Personalizing Your Website for Anonymous (Top of Funnel) Visitors

By Brennan Dunn

We usually think of personalization as being something that we do when we know something definitive about someone.

For example, you bought my basic course and you're a web designer. I should probably now promote my premium course to you and niche down the product's marketing to appeal to you. (The testimonials you'll see will be from other web designers, the language will be web designer-y, and so on.)

But what if we don't know who someone is yet?

What if they aren't in our system?

This is something we've been thinking a lot about lately. Many of our Early Access Customers aren't on Drip, which means that version 1.0 isn't going to be able to integrate with their email service provider (ESP).

However, rather than having them hold off until we integrate with their ESP, we've been actively encouraging them to get started with RightMessage. Here's why.

"Top of funnel" optimization

Everrryyonnee wants more subscribers. We go to great lengths to get more people to join our list: exit popups, content upgrades, paid ads, remarketing, ... If sales primarily come from within our audience, expanding our audience is high on our list of priorities.

Most websites that have some sort of lead generation in place make one of two types of mistakes:

  1. They overdo it. They offer a ton of lead magnets, and new visitors need to go through the mental gymnastics of trying to figure out what (if anything) they should opt-in to. Too many decisions can quickly lead to paralysis and, thus, inaction.
  2. They try to speak to everyone. By having call-to-actions that are vague and appeal to everyone, which means they appeal to no one. This is why content upgrades work so well - people want content that's hyper-relevant to them.

The single best opt-in strategy a website can have is to promote a lead magnet that's designed for the person viewing.

RightMessage can help you create dynamic, personalized call-to-actions. A call-to-action designed specifically for the viewer means that they're more likely to act on it, which means you're going to get more subscribers.

If a visitor is anonymous, how can you know enough to personalize?

This is a topic that has come up throughout most of our sales calls.

It's also a topic that the marketer in me is extremely interested in.

We can make assumptions based off of how someone showed up on our website, where they came from, and what they're engaging with.

Organic traffic

While Google doesn't provide us with keyword data any longer, we can make a few assumptions based off of the original landing page.

Many companies create industry-specific landing pages (see HelpSpot). If a visitor lands on a page that speaks to how they can help companies in the higher education space, we can make a pretty good assumption about the kind of company that employees the current visitor.

Likewise, traffic that originally arrives at a blog post that explicitly targets stay-at-home moms should be assumed to belong to that segment.

Referral traffic

If we run a website focusing on freelancers in general, we're probably going to get inbound traffic from websites that are more niched than others. So when a website on marketing writes a post targeting freelancers in their audience and links to our freelancing website, we can assume that this traffic is made up of freelance marketers.

Or if we're running ads on Facebook that are targeting people who like the Leadpages Facebook page, it's safe to say that any traffic that arrives from that ad is from a fan or user of Leadpages.

Key pages

Did someone view your sponsorship page?

Have they spent a lot of time looking over your product pages and haven't spent much time reading your free material?

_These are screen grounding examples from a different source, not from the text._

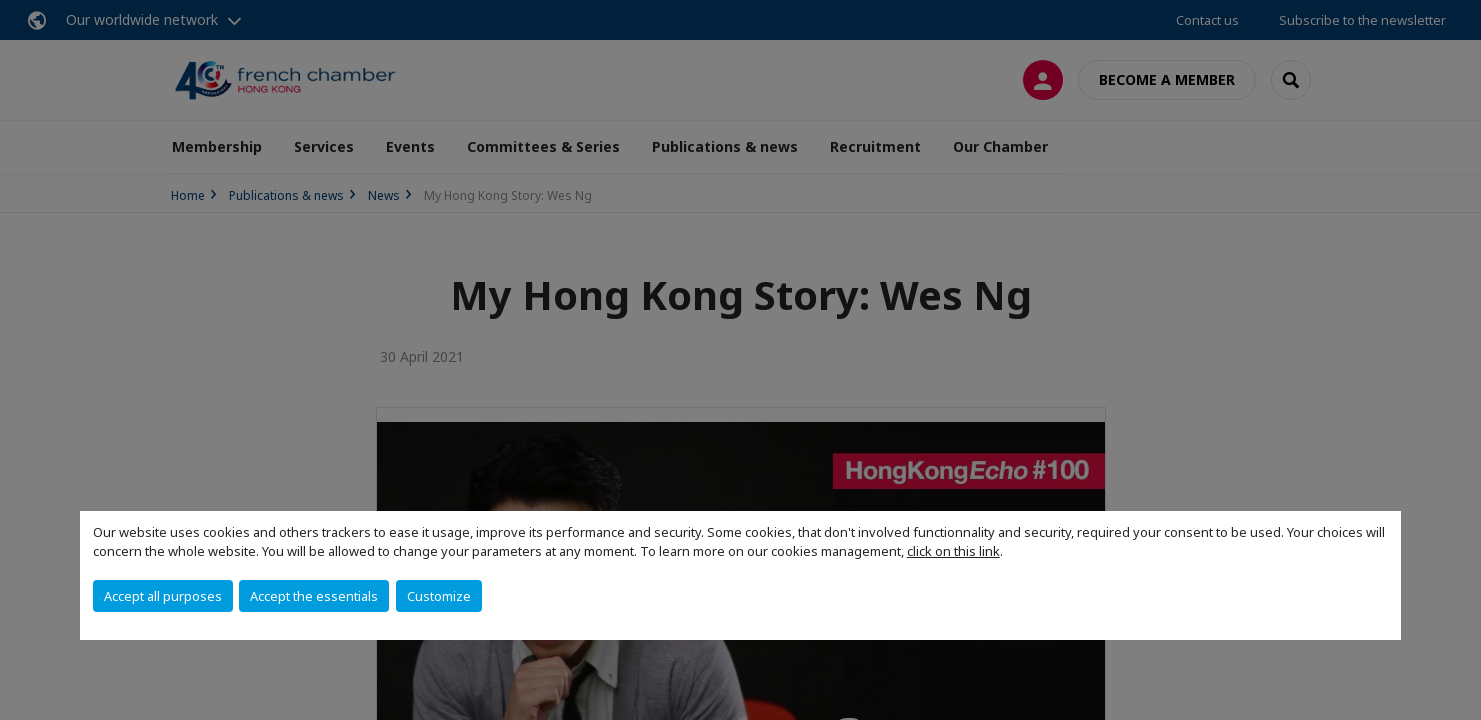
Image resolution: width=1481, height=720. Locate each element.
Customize (439, 596)
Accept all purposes (163, 596)
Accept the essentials (314, 596)
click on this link (953, 551)
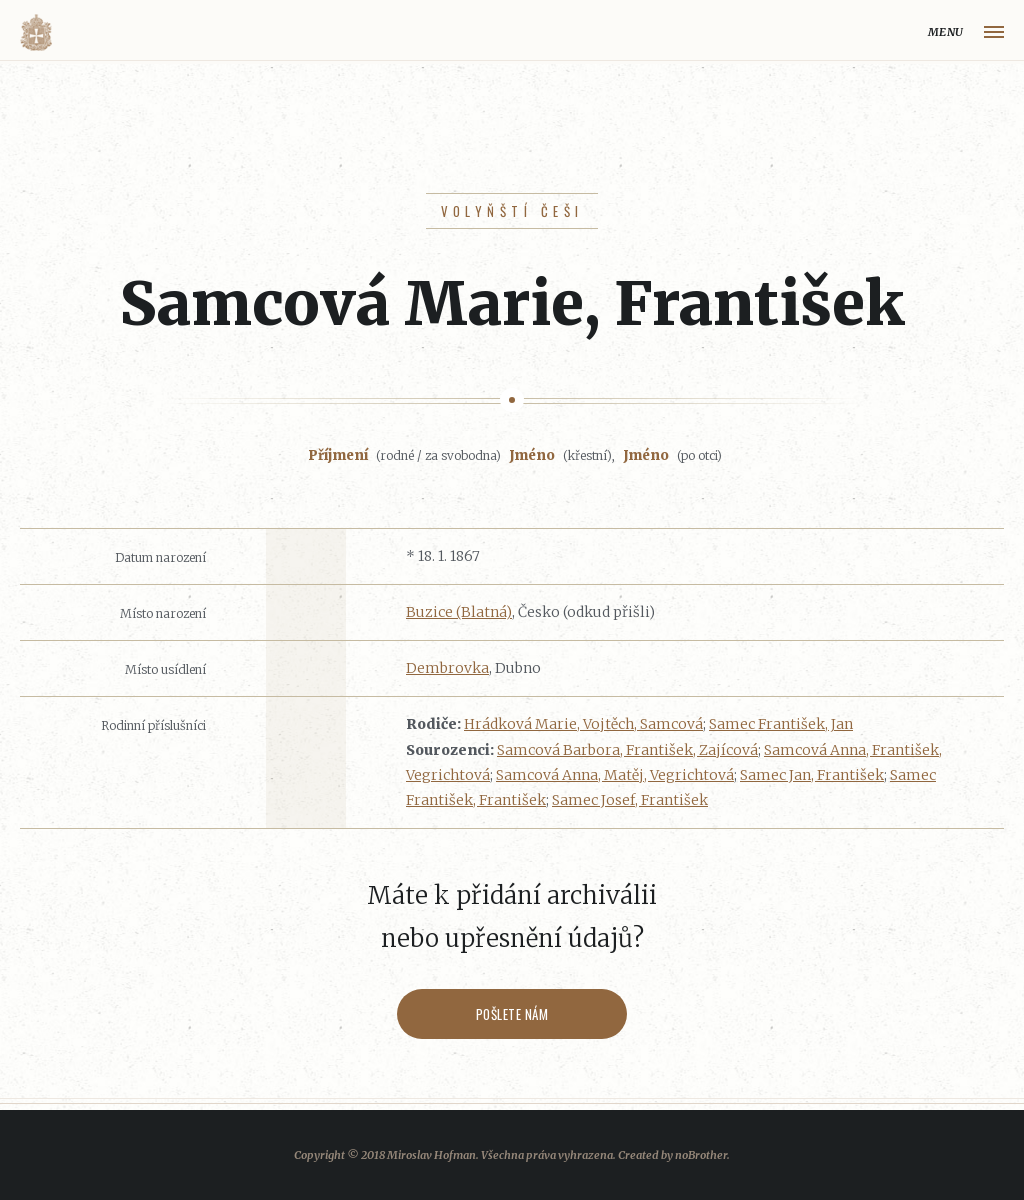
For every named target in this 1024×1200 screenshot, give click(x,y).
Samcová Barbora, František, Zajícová (627, 750)
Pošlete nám (512, 1014)
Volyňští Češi (512, 211)
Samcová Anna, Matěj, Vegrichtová (615, 775)
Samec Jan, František (812, 775)
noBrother (701, 1155)
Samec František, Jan (781, 724)
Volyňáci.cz (36, 32)
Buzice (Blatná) (459, 612)
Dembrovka (447, 668)
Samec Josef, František (630, 800)
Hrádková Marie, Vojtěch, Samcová (583, 724)
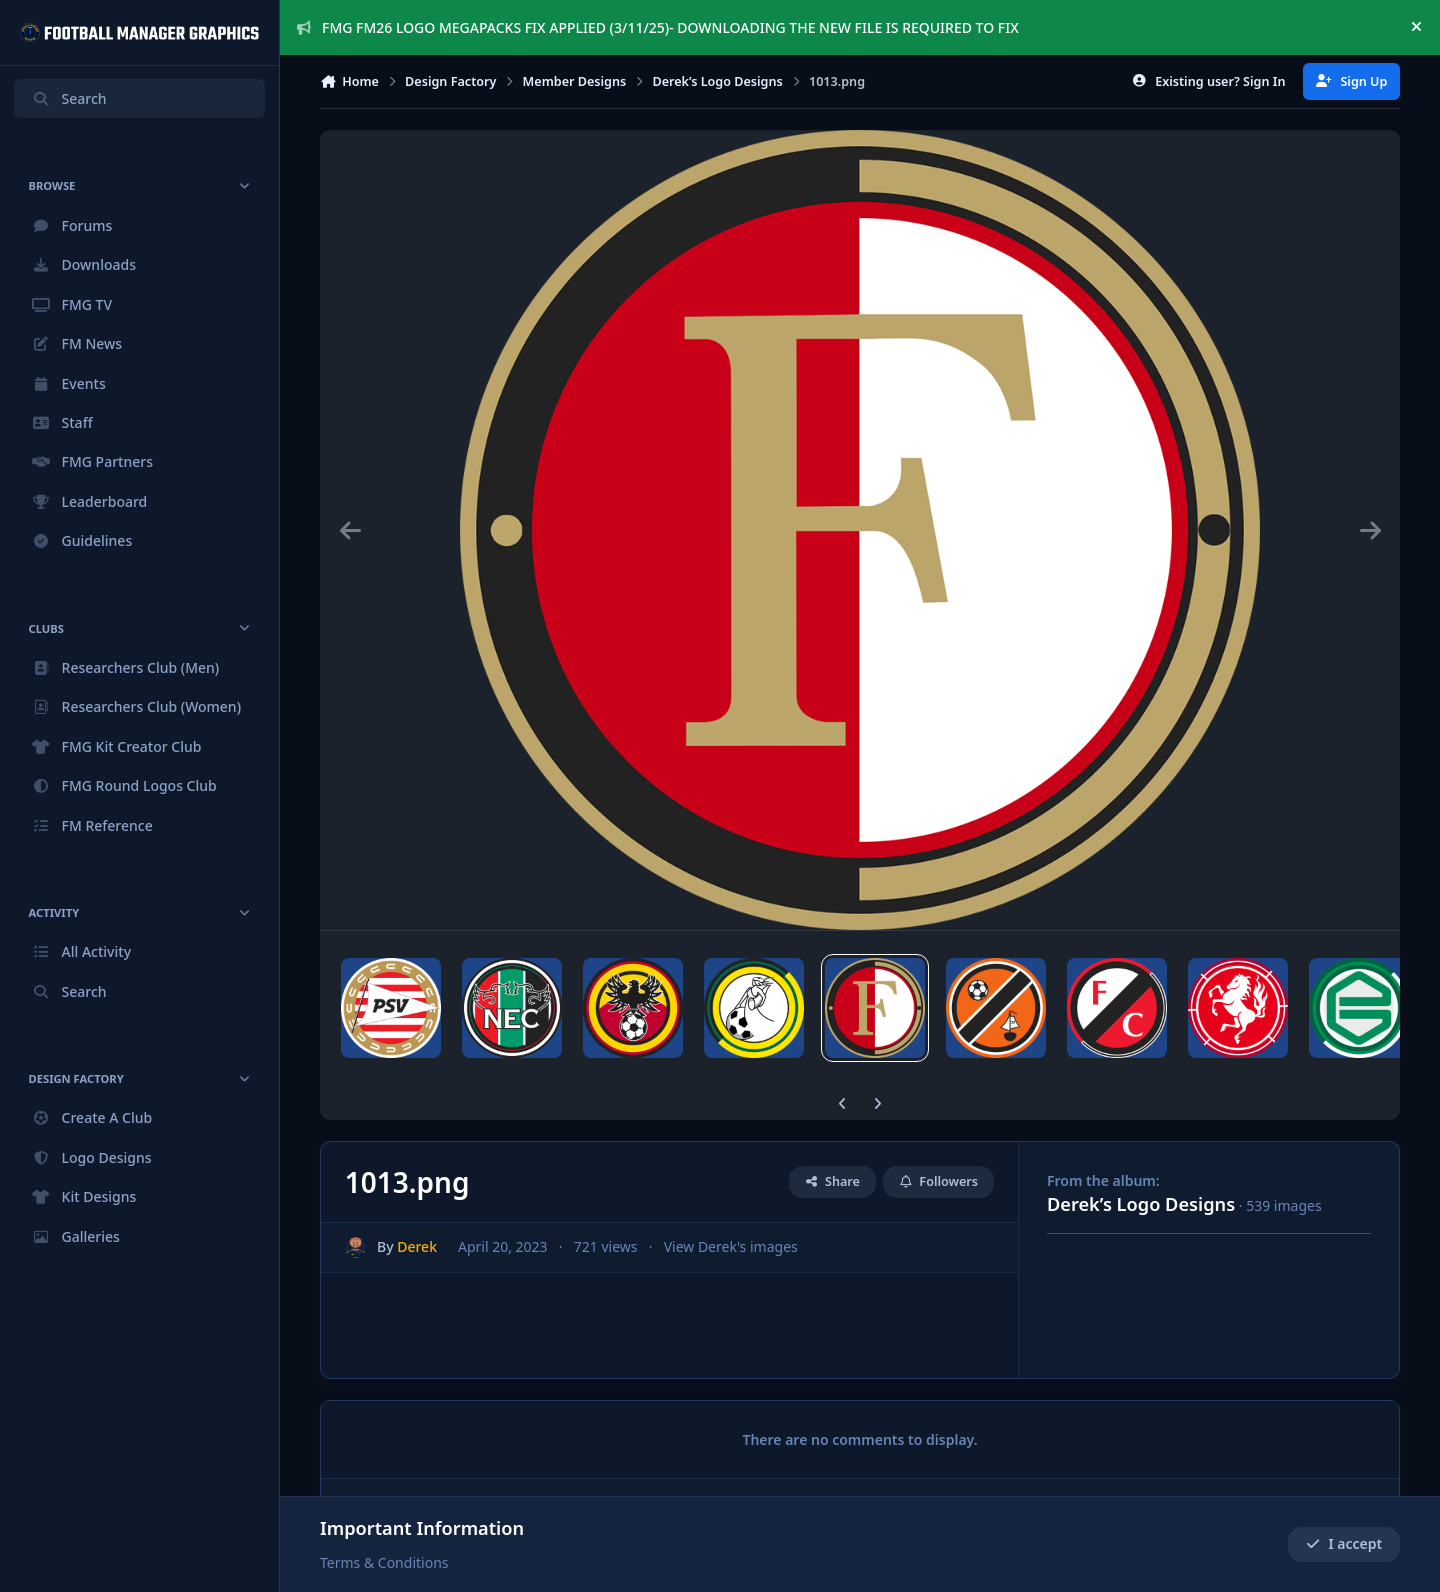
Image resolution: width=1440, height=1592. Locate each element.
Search (69, 98)
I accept (1344, 1544)
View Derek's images (731, 1246)
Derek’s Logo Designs (1141, 1204)
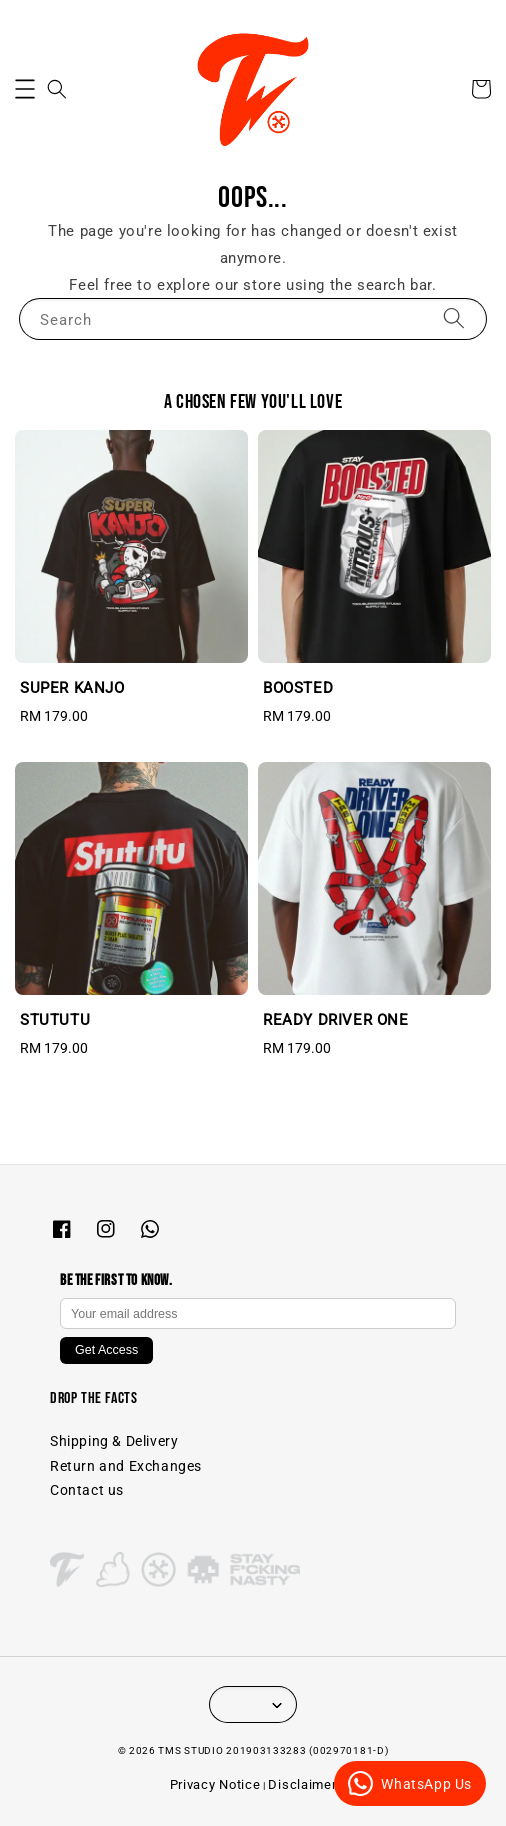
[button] (25, 89)
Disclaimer (302, 1784)
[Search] (454, 318)
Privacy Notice (215, 1784)
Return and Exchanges (126, 1466)
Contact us (87, 1490)
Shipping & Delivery (114, 1441)
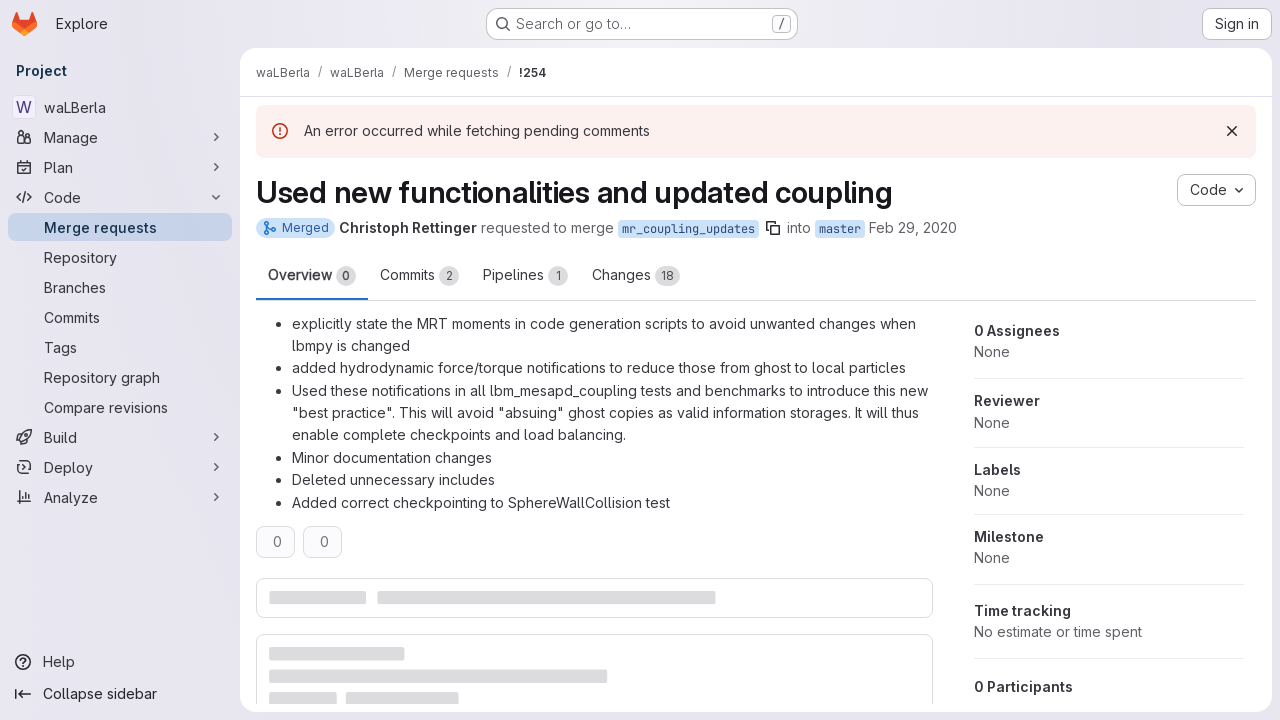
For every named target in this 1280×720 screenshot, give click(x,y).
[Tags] (120, 347)
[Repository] (120, 257)
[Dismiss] (1232, 131)
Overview (312, 276)
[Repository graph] (120, 377)
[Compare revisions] (120, 407)
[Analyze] (120, 497)
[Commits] (120, 317)
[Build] (120, 437)
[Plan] (120, 167)
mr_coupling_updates (688, 229)
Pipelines (525, 276)
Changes (636, 276)
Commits (419, 276)
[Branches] (120, 287)
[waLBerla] (120, 107)
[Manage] (120, 137)
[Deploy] (120, 467)
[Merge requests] (120, 227)
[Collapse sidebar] (120, 694)
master (840, 229)
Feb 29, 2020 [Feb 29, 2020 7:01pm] (913, 227)
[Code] (120, 197)
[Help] (120, 662)
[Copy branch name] (773, 228)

Again, these are all opportunities to draw some assumptions. The person who came directly to your product pages and is painstakingly researching and reading over everything you have to offer was probably referred to you by a customer of yours. They already know what you have to offer and they're interested in learning more.

We can change the way we communicate and the call-to-actions we present these visitors accordingly.

Content interests

Finally, we can also look at the types (categories and tags) of content someone is consuming.

Are they reading all of your material on dieting and totally ignoring your articles on advanced strength training? Let's face it: the visitor is probably overweight, and we should personalize what we present to them with that in mind.

Likewise, another visitor who's viewing your website at the same time and is binge reading material you've written on strength training is probably looking to get stronger. An high-contrast, muscle-heavy ad showing off your latest protein powder is going to work much better than a diet pill ad here.

RightMessage as a Rules and Templating Engine

Out of the box, RightMessage tracks all this.

This means that when you setup your personalization campaigns, you can explicitly target segments based off of referrer, original landing page, and more.

And since we preserve this information across a viewers entire experience on your website, you're able to customize someone's entire experience.

So if you're HelpSpot and you've created a number of industry-specific landing pages, you can speak directly to people who work in higher education beyond the confines of a single landing page. Your homepage can now speak to higher education organizations, and feature case studies from clients of yours in that space. Your pricing page can showcase a testimonial from someone in higher education. See where I'm going with this?

And no matter your traffic volume, you're going to see immediate benefits by personalizing the pre-optin experience someone has with you.

Because even if you only get a few dozen visitors a day, if you're selling a high-touch, high-priced service, aligning your service to speak directly to the human being viewing your website is going to result in more leads and more overall engagement.